- RECORDS SUPPLIED
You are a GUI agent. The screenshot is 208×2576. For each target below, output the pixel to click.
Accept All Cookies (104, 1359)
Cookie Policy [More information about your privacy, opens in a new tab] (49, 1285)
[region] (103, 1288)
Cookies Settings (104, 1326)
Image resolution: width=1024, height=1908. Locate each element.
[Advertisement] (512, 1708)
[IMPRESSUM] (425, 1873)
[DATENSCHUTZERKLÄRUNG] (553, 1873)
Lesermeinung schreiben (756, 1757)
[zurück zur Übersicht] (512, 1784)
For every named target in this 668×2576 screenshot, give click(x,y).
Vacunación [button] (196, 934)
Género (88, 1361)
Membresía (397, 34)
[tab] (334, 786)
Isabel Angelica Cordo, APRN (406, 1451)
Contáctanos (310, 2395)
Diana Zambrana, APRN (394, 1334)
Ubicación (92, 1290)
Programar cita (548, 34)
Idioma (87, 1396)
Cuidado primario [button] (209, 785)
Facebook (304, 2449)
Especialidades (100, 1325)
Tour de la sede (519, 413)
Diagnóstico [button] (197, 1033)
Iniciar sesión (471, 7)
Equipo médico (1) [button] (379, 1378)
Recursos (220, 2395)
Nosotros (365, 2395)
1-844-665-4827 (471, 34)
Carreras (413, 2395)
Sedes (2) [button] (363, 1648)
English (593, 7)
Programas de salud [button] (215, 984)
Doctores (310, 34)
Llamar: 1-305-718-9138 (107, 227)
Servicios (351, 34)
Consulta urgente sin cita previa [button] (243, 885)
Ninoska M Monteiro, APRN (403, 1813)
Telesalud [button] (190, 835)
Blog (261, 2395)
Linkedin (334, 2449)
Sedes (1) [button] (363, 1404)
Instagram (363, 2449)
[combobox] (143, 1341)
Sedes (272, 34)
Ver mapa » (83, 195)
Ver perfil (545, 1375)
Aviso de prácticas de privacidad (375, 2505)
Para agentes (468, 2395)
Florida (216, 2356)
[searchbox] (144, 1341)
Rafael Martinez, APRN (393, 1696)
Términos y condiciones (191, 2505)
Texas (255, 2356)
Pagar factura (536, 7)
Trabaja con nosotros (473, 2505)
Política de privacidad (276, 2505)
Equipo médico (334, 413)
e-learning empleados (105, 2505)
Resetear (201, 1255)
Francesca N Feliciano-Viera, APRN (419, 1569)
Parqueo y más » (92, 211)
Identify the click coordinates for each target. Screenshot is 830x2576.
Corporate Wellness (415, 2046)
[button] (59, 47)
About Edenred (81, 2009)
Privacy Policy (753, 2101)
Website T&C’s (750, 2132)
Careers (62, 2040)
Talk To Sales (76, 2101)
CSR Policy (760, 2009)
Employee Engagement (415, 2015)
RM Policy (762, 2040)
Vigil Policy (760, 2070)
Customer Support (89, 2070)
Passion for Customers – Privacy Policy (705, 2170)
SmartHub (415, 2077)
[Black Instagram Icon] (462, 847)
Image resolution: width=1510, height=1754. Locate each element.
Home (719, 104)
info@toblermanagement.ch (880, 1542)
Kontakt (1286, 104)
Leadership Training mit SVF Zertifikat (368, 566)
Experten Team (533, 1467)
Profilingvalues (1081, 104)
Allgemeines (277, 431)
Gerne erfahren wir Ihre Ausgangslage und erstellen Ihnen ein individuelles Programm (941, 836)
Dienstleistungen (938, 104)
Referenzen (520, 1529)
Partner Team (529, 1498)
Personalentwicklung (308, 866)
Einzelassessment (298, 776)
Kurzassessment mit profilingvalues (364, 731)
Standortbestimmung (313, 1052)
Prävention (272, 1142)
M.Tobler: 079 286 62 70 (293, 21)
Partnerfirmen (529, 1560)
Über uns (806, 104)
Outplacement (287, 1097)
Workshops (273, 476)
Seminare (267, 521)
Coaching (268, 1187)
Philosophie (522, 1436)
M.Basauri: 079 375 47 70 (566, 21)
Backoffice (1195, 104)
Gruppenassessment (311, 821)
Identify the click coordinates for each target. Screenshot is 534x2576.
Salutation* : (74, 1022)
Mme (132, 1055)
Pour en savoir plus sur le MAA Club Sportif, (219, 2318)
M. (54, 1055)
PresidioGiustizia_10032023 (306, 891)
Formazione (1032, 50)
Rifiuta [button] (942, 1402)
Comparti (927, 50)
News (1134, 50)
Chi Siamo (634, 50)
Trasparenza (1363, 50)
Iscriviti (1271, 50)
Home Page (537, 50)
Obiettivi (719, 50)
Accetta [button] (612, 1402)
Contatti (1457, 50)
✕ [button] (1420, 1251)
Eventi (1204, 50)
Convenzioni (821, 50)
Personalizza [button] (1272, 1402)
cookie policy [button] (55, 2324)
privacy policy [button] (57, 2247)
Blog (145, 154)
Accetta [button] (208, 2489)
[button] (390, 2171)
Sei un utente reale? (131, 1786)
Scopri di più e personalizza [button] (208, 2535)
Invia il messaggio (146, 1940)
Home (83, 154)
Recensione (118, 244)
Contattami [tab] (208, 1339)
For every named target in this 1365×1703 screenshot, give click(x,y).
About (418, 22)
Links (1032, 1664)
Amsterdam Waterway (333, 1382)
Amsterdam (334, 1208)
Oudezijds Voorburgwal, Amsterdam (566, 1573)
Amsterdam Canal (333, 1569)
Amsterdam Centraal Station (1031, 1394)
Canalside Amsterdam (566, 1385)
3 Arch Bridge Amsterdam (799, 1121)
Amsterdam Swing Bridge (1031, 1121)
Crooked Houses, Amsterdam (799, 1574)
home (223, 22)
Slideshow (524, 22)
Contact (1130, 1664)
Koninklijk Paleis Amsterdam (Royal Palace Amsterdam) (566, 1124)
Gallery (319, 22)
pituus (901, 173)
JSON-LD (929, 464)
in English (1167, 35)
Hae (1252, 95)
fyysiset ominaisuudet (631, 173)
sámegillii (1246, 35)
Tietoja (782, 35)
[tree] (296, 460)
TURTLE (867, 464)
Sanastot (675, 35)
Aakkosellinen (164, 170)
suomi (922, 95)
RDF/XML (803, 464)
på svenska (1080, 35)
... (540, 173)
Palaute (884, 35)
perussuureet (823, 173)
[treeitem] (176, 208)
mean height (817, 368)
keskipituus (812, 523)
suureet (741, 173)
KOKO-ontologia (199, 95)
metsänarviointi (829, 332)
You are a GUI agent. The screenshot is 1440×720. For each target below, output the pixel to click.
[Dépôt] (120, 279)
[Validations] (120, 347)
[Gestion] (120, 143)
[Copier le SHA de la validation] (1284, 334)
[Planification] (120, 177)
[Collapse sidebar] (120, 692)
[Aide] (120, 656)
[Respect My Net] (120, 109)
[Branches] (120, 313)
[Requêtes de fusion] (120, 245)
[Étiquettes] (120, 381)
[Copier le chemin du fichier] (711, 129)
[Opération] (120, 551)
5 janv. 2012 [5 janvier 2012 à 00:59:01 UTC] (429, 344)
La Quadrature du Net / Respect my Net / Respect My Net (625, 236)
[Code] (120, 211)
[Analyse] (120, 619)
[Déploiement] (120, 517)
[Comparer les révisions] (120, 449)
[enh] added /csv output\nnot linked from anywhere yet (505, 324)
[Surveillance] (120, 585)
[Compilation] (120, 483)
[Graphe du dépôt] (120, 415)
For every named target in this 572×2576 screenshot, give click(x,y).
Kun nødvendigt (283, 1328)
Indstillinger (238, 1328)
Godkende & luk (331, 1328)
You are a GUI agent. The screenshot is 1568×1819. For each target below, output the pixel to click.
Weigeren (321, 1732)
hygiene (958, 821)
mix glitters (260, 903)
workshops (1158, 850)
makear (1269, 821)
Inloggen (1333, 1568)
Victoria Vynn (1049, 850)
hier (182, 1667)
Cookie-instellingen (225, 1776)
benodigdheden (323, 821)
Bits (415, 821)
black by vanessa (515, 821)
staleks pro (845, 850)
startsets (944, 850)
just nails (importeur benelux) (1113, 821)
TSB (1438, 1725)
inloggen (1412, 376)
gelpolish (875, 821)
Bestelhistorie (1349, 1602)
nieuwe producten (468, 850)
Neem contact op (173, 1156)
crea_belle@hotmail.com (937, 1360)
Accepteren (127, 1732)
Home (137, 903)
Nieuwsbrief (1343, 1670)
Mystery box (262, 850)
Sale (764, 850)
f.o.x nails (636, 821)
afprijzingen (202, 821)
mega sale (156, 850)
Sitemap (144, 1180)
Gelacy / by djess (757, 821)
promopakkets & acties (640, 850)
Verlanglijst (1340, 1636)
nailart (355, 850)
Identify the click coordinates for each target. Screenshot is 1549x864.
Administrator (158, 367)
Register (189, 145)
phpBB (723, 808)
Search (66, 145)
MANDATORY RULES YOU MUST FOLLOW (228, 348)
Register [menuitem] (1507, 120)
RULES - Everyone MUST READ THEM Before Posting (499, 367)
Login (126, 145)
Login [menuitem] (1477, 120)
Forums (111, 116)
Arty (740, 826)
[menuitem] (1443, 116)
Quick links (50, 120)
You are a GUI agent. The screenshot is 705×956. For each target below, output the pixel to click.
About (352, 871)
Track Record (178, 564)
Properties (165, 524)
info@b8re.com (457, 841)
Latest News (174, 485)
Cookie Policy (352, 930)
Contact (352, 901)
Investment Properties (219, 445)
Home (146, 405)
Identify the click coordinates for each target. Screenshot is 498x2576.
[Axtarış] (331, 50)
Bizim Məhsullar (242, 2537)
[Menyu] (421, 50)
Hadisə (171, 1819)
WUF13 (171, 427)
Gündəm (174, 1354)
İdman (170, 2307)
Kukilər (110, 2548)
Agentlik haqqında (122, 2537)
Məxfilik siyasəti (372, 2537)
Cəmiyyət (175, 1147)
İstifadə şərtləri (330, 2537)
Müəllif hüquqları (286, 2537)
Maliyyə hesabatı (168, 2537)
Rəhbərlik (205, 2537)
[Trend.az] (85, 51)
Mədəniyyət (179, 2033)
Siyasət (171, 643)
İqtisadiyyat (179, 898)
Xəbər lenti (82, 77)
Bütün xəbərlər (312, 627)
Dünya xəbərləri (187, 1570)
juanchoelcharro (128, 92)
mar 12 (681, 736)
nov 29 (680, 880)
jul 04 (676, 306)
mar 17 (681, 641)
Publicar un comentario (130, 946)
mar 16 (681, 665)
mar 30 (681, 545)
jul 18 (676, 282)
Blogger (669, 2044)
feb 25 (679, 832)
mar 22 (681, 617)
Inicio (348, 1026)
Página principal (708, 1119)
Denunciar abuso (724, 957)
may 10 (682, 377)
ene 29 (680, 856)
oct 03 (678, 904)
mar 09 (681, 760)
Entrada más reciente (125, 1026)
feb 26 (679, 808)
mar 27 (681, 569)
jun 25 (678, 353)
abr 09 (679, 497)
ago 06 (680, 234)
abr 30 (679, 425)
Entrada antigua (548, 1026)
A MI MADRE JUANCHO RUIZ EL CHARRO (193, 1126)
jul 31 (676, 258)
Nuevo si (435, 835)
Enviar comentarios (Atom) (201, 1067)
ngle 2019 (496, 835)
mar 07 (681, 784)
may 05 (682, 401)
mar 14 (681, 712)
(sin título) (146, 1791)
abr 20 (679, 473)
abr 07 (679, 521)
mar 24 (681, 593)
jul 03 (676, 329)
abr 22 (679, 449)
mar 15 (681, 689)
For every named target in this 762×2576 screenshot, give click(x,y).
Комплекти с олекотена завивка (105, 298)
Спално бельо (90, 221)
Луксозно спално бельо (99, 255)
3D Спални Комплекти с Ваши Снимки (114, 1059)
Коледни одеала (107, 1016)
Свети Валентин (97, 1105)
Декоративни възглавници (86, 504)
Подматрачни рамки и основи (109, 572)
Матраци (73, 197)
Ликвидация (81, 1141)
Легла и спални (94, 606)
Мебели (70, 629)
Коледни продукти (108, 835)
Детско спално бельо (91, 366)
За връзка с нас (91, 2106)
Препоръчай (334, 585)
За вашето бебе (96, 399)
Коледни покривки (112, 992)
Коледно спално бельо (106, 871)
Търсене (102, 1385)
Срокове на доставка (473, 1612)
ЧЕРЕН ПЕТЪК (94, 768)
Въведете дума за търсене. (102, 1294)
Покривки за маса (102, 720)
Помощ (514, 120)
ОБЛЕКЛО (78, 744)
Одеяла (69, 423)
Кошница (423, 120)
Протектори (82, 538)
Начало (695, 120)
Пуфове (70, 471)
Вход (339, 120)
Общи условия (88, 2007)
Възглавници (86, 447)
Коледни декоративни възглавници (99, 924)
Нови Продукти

- TASK DETAILS
Copy out, word for word, the part of the records that opens with the line containing "Idioma (87, 1396)" and closes with the line containing "Ver perfil (545, 1375)", keeping both of those lines.

- PROBLEM SOLUTION
Idioma (87, 1396)
Cuidado primario [button] (209, 785)
Facebook (304, 2449)
Especialidades (100, 1325)
Tour de la sede (519, 413)
Diagnóstico [button] (197, 1033)
Iniciar sesión (471, 7)
Equipo médico (1) [button] (379, 1378)
Recursos (220, 2395)
Nosotros (365, 2395)
1-844-665-4827 (471, 34)
Carreras (413, 2395)
Sedes (2) [button] (363, 1648)
English (593, 7)
Programas de salud [button] (215, 984)
Doctores (310, 34)
Llamar: 1-305-718-9138 (107, 227)
Servicios (351, 34)
Consulta urgente sin cita previa [button] (243, 885)
Ninoska M Monteiro, APRN (403, 1813)
Telesalud [button] (190, 835)
Blog (261, 2395)
Linkedin (334, 2449)
Sedes (1) [button] (363, 1404)
Instagram (363, 2449)
[combobox] (143, 1341)
Sedes (272, 34)
Ver mapa » (83, 195)
Ver perfil (545, 1375)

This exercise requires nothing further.